Neville White agrees, albeit for different reasons. A consultant and former head of responsible investing policy and corporate governance at EdenTree Investment Management, he says the business model was unique, and in all the wrong ways.
"Water is local, so although it was privatised, it's a natural monopoly," he says.
"You know, I can't buy my water from Anglian when I live in the Thames region. So in a way privatisation was a little bit of a nonsense in terms of providing competition. I think it was always around investment.
"What went wrong in my view is some of the ownership structures were not properly thought through. So privatisation didn't provide for the right kind of owner."
There are other examples of things going better, however. Investors should note the case of Wessex Water, whose footprint covers the south west.
"It's owned by a single sovereign wealth fund. It's been a single long term patient capital investor for 25, 30 years," says White.
"That strikes me as a very robust model for taking a company in the water sector private. They put in equity when they've needed to. It's well financed, it's got some problems because the whole industry has.
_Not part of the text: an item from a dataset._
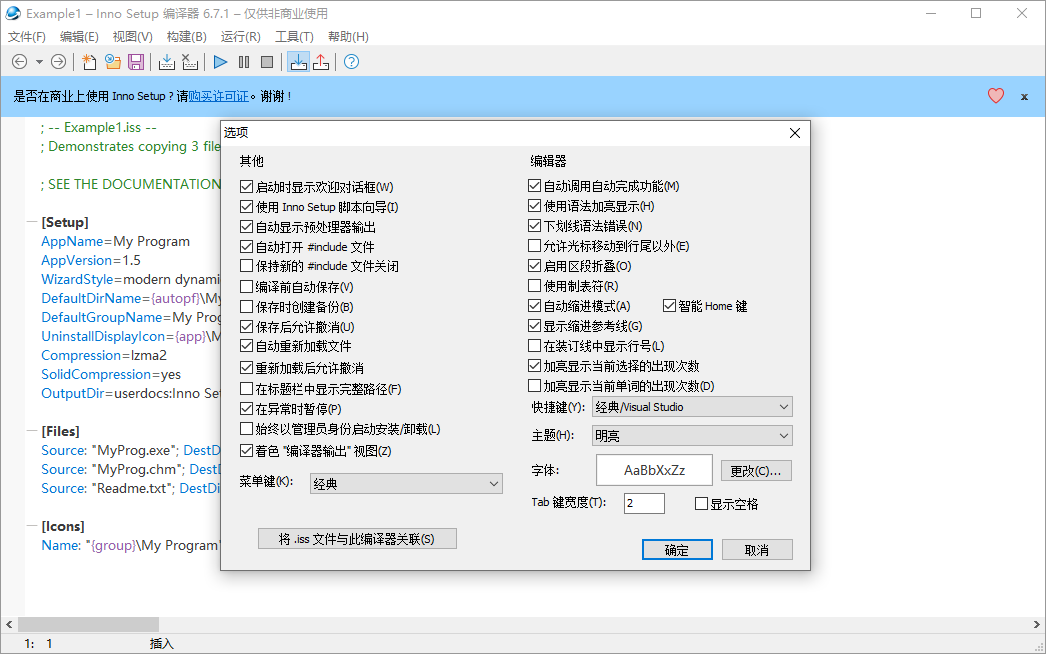This screenshot has width=1046, height=654.
Task: Run the setup script compilation
Action: point(219,61)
But essentially the model was not to just take money out, it was to run it as a long-term patient capital vehicle."
As for the election and renationalising, he isn't convinced.
"Personally, [I think] if Thames Water was nationalised tomorrow, say, by a Labour government, suddenly that government has got to find billions of investment to put in," he says.
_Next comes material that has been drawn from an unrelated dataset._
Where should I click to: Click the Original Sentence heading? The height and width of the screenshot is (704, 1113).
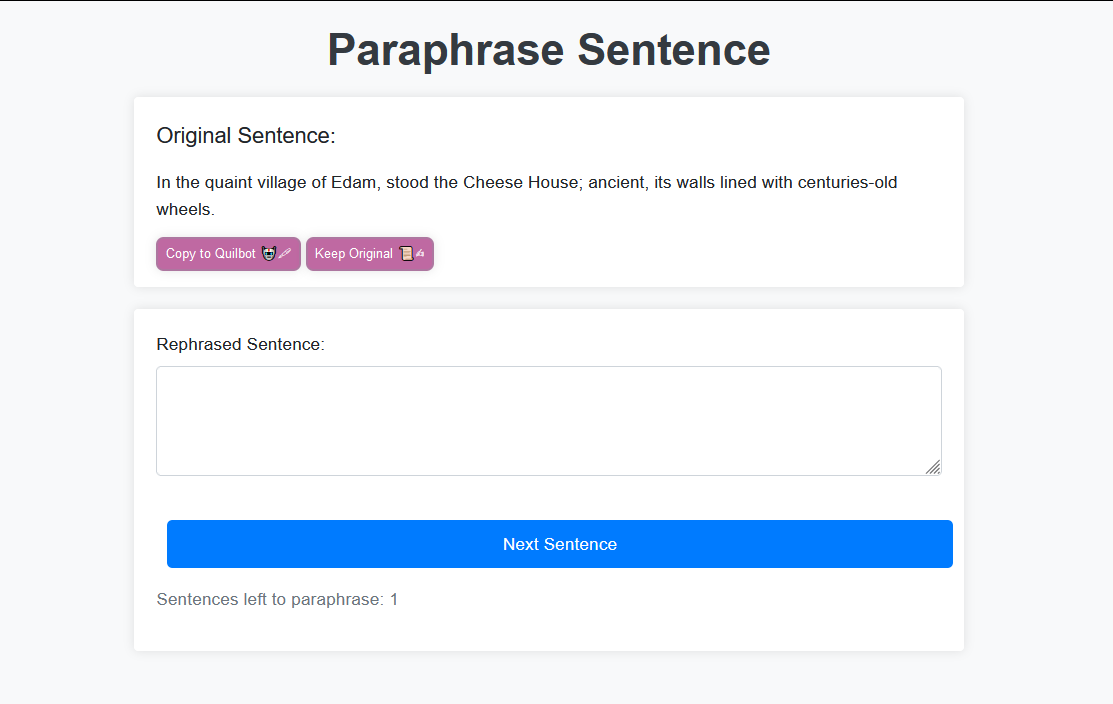coord(246,135)
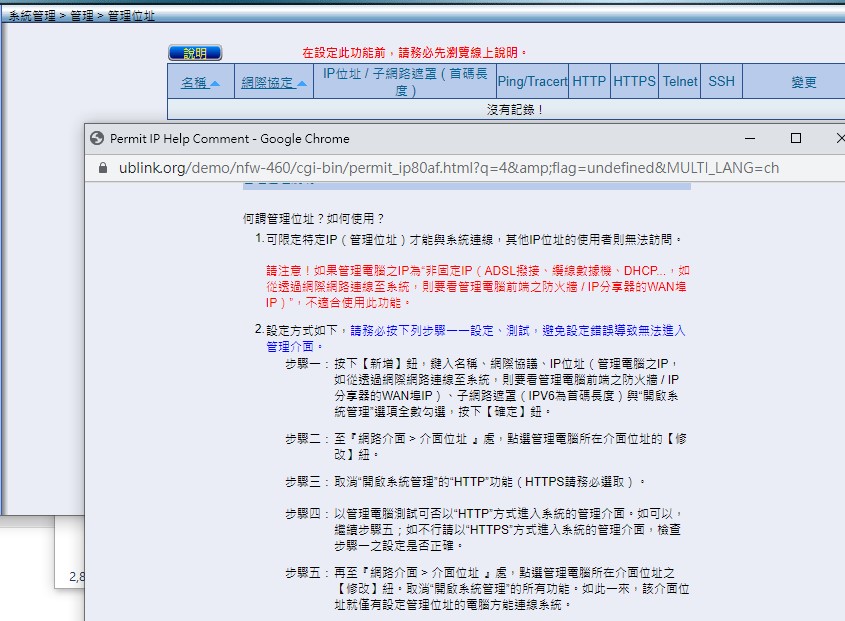Image resolution: width=845 pixels, height=621 pixels.
Task: Close the Permit IP Help Comment popup
Action: [x=838, y=139]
"So I still think that a privatised model that delivers investment in the infrastructure, but providing a reasonable rate of return on capital for investors is the best model even though it's an actual monopoly."
Should I Be More Cautious About Dividends Now?
It's still rare to see the issue of dividend payments thrust so firmly into the public eye, but in several recent cases, the payment of dividends by large companies – to the alleged detriment of other projects – has prompted a more explicit conversation about corporate governance, corporate and social responsibility, and ethics.
Now an unlikely consumer champion, comedian Joe Lycett took on this issue in a 2024 documentary that urged UK water companies to stop paying dividends while infrastructural problems were so severe.
In the case of Thames Water, former owner Macquarie has been accused of using its assets to pay dividends to shareholders, to the neglect of fixing long-standing leakage and infrastructure problems. White agrees with this.
"I think [the business model] was pretty broken to start with in the sense that, when Macquarie owned it, [they] just leveraged up the debt and used the assets to pay dividends," he says.
"So basically they took out debt against the the security of the assets and then paid themselves a lot of dividends. So the investment wasn't there."
Should investors therefore be more cautious about companies paying dividends? The UK is home to some real dividend stalwarts, after all (see chart above), and, while Thames Water is a private company, there are still lessons for investors.
"It's certainly something people should think about if they're investing in a company," Stewart says.
"How are those dividends being financed? Are they being financed by the continuing operations, profits and cash flows of the business, or is the management just exchanging equity for debt and paying dividends out of that?
"A couple of years ago there were some questions asked as part of a wider consultation on the capital management regime, [including] how do you ensure the management of the company isn't tunnelling out underneath creditors and debitors and other stakeholders by paying inappropriate dividends?
"We didn't get too far resolving that."